Meal Day 1 Day 2 Day 3
Breakfast 1 glass of skim milk with coffee, no sugar + whole wheat bread with fresh white cheese 2 slices of papaya with oats + 1 scrambled egg with tomato and a little oregano 2 oatmeal-banana pancakes + 1 cup of strawberries
Morning snack 10 strawberries + 5 unsalted cashews 1 banana + 1 tablespoon peanut butter 1 nonfat plain yogurt + 1 tablespoon oats
Lunch Omelet + brown rice + beans + kale and carrot salad dressed with 1 teaspoon olive oil and vinegar + 1 apple Grilled fish fillet + mashed sweet potatoes + vegetables sautéed in olive oil + 1 tangerine Whole wheat pasta with homemade tomato sauce + stewed ground beef + lettuce and carrot salad dressed with 1 teaspoon olive oil and vinegar + 2 slices of pineapple
Afternoon snack 1 plain nonfat yogurt + 2 tablespoons granola 1 cup of coffee, no sugar + 2 whole grain crackers with ricotta spread 1 glass of avocado smoothie + 1 teaspoon chia seeds
Dinner Soup made with zucchini, pumpkin, potatoes, cabbage, and diced chicken, seasoned with a small amount of salt, black pepper, and parsley + 1 slice of cantaloupe Lettuce, tomato, cucumber, shredded carrot, green onion, and tuna salad + 1 slice whole wheat bread, dressed with olive oil and vinegar + 1 pear 1 medium eggplant stuffed with ricotta and seasoned with black pepper, oregano, olive oil, and parsley + mashed potatoes + 1 tangerine

The amounts and types of foods in this meal plan may vary according to age, physical activity level, and overall health. Therefore, it is important to consult a registered dietitian for a complete assessment and a meal plan tailored to your needs.

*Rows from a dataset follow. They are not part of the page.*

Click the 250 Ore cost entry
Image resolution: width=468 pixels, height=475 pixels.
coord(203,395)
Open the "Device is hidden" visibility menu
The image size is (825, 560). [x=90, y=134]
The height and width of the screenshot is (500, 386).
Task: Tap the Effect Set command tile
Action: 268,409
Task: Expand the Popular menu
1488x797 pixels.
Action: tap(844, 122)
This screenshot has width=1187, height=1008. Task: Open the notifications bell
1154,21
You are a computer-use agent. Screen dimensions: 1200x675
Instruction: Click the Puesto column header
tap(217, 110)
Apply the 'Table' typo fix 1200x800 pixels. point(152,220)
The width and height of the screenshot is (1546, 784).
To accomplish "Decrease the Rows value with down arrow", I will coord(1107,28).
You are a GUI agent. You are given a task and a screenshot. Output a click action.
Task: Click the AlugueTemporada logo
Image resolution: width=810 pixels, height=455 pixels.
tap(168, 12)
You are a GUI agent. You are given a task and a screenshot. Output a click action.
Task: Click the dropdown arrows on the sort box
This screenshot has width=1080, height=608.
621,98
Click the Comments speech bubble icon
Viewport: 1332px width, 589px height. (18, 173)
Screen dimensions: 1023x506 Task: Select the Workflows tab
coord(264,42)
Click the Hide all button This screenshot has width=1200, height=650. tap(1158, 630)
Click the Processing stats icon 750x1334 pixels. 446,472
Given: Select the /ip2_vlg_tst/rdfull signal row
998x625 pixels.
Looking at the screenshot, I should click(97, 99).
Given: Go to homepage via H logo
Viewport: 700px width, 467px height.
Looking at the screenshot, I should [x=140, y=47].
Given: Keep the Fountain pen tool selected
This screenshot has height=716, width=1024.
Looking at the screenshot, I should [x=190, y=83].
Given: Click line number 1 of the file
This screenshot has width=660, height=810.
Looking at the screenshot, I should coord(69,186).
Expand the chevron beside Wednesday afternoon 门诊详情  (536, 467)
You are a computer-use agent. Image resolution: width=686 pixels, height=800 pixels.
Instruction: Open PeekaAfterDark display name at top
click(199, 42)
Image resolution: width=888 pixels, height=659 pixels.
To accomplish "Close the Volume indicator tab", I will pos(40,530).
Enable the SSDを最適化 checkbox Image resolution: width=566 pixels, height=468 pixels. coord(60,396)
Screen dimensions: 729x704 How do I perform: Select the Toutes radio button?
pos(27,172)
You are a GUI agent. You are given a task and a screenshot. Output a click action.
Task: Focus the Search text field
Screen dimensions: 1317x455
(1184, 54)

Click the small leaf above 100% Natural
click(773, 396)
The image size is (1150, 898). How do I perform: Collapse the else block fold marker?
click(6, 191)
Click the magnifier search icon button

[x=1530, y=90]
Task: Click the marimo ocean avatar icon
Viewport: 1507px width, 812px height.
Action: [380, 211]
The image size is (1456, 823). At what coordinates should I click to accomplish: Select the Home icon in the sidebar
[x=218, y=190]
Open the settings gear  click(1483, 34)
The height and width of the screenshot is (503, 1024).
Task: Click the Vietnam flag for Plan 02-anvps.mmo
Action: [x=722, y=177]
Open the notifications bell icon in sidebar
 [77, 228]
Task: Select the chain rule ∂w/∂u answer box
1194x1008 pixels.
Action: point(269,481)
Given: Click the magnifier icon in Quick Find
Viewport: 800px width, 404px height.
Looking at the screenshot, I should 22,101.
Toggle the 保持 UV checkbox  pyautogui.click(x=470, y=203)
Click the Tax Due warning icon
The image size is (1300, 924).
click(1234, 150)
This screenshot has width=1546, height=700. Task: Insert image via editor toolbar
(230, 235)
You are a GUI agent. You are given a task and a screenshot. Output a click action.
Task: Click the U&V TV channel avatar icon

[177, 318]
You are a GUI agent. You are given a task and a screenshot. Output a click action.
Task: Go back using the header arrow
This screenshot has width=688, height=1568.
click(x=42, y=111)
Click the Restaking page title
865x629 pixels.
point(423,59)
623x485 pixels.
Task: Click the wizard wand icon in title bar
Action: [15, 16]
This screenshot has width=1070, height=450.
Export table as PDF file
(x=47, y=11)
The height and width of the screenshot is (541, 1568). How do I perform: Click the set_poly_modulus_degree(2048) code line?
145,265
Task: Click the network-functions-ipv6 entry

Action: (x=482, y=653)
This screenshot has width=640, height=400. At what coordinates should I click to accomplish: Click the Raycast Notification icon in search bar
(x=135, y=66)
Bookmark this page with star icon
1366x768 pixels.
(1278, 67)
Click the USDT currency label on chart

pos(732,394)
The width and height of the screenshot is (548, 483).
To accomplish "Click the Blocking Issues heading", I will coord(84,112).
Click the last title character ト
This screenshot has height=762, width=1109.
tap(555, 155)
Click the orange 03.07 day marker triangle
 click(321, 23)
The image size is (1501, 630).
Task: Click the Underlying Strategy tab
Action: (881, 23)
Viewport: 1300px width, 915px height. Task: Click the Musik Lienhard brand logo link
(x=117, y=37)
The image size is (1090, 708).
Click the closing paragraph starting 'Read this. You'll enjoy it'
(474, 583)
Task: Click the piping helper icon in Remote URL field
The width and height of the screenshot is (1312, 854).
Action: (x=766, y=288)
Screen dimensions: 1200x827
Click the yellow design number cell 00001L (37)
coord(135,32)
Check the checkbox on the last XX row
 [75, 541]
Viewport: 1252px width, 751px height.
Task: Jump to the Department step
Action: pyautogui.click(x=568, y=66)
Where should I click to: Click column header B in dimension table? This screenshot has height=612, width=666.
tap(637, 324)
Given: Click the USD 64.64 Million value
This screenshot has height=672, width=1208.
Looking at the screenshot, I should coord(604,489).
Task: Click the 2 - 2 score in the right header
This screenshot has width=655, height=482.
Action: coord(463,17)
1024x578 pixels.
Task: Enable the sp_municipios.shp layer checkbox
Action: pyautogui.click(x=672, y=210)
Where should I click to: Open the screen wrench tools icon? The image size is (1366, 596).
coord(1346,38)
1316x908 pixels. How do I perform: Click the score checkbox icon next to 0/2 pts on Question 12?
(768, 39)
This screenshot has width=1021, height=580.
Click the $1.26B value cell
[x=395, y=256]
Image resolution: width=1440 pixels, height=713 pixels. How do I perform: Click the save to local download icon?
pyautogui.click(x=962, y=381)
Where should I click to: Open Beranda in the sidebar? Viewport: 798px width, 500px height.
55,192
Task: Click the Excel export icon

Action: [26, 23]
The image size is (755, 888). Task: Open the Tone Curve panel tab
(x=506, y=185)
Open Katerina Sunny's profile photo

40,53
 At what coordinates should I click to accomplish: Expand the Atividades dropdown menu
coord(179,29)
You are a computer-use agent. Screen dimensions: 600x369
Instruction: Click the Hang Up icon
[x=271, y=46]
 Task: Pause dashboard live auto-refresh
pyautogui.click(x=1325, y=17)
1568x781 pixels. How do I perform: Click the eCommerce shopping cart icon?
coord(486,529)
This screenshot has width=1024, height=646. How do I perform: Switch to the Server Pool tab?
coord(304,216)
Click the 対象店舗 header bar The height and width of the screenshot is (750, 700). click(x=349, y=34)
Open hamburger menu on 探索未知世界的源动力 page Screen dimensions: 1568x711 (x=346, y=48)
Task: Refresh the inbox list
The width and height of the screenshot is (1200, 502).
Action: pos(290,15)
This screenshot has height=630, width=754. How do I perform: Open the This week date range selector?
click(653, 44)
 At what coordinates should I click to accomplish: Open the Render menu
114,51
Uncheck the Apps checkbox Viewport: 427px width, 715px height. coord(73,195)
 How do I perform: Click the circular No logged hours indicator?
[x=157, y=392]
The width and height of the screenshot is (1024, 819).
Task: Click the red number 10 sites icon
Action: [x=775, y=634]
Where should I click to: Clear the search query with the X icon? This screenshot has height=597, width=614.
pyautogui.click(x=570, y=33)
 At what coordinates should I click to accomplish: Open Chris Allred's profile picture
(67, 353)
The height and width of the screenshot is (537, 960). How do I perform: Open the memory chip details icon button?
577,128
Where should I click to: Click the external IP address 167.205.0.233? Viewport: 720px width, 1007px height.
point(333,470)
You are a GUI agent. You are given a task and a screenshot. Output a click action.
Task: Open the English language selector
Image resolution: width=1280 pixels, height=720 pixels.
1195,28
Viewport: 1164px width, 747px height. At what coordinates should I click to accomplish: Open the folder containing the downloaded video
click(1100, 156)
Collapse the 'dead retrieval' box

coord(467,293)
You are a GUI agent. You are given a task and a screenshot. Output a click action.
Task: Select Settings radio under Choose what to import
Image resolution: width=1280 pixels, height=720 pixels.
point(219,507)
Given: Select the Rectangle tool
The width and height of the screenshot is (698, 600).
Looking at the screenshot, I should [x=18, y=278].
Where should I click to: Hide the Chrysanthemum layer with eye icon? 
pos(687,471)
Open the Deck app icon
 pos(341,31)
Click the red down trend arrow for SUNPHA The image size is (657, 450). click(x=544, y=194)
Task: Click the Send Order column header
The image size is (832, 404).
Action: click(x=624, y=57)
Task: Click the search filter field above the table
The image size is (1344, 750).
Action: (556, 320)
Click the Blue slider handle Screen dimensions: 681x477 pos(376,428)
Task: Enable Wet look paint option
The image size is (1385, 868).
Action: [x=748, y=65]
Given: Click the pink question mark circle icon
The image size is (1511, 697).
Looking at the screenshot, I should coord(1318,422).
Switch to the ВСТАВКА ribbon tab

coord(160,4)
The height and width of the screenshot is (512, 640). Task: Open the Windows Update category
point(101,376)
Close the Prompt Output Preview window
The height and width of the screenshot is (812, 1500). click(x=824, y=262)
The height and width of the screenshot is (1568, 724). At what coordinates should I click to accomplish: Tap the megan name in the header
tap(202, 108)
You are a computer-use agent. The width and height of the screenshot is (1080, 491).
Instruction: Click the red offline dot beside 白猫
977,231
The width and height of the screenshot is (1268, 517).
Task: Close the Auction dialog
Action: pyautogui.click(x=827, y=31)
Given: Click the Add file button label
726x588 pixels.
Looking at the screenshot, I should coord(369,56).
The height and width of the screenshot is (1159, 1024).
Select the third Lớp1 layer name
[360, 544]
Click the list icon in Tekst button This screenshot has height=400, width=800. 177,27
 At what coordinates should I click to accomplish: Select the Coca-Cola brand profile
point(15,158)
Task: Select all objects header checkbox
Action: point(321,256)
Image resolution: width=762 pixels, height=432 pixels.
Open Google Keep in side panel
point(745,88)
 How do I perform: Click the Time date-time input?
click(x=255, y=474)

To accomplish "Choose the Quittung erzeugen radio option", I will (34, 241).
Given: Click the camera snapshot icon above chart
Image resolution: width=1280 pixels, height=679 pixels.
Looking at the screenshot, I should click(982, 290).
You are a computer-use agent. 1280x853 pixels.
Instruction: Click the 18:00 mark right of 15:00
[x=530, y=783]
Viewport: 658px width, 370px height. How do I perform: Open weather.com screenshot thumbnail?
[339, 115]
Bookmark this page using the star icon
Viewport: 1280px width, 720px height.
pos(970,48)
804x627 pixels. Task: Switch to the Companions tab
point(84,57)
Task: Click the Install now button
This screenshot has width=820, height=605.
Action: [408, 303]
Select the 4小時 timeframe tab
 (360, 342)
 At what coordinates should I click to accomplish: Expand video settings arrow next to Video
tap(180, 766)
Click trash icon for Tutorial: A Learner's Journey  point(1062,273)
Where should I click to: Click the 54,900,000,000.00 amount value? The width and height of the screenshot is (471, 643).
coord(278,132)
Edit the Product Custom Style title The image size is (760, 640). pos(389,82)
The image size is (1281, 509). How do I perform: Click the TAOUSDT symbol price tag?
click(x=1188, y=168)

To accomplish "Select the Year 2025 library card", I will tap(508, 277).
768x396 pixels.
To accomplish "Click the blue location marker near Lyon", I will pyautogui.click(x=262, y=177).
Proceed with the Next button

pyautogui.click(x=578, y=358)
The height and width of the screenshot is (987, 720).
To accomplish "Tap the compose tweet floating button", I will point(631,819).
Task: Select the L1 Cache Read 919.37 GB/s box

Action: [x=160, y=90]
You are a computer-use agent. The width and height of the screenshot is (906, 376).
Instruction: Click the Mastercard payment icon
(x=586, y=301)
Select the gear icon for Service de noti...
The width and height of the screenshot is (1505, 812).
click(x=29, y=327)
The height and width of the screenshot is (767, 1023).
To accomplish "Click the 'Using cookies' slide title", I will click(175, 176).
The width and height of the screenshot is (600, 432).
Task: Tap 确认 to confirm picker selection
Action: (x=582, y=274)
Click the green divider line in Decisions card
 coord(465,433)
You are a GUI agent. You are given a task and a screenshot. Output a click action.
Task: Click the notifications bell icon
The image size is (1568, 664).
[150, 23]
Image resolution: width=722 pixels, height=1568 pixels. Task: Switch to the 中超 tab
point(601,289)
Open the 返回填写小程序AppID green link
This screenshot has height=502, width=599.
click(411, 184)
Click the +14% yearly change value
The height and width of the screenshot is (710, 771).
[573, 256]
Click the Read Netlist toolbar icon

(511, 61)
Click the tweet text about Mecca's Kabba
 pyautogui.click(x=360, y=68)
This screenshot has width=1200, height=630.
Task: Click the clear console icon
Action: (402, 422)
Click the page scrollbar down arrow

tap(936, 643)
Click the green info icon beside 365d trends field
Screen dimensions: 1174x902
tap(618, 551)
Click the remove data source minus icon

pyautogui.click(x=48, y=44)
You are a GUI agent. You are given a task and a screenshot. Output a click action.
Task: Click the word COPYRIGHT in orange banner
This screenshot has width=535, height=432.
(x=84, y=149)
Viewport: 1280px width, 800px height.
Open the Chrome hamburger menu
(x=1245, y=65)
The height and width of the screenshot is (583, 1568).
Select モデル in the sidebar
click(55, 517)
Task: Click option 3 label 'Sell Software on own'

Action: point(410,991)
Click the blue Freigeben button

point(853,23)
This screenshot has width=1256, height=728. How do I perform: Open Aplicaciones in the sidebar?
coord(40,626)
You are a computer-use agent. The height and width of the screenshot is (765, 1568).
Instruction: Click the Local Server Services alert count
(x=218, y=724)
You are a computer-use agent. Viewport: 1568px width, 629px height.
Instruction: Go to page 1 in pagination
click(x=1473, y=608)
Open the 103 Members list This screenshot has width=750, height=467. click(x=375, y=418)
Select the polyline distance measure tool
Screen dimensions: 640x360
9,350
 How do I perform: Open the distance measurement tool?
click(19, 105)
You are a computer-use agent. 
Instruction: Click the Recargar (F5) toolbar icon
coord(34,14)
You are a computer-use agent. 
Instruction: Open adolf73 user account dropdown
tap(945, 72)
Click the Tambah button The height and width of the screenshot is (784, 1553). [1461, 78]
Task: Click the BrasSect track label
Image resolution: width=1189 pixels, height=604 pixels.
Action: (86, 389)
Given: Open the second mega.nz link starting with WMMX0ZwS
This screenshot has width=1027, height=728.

Can the DASH diet help you lose weight?

The DASH diet may help with weight loss or weight maintenance because it focuses on healthy, filling foods and limits foods high in saturated fat or heavily processed ingredients.

However, weight loss also requires a calorie deficit and regular physical activity.

Additional tips

Some tips for reducing sodium and salt intake include:

  • Choose fresh, natural foods. When buying frozen or canned foods, choose options that are low in sodium or have no added salt.
  • Read nutrition labels and choose products with the lowest sodium content or no added salt.
  • Use herbs, spices, turmeric, cinnamon, lemon, and vinegar to add flavor without extra salt.
  • Avoid ready-made sauces, such as ketchup, mustard, mayonnaise, Worcestershire sauce, and soy sauce, as well as salty snacks.

Processed, smoked, and cured meats should also be avoided.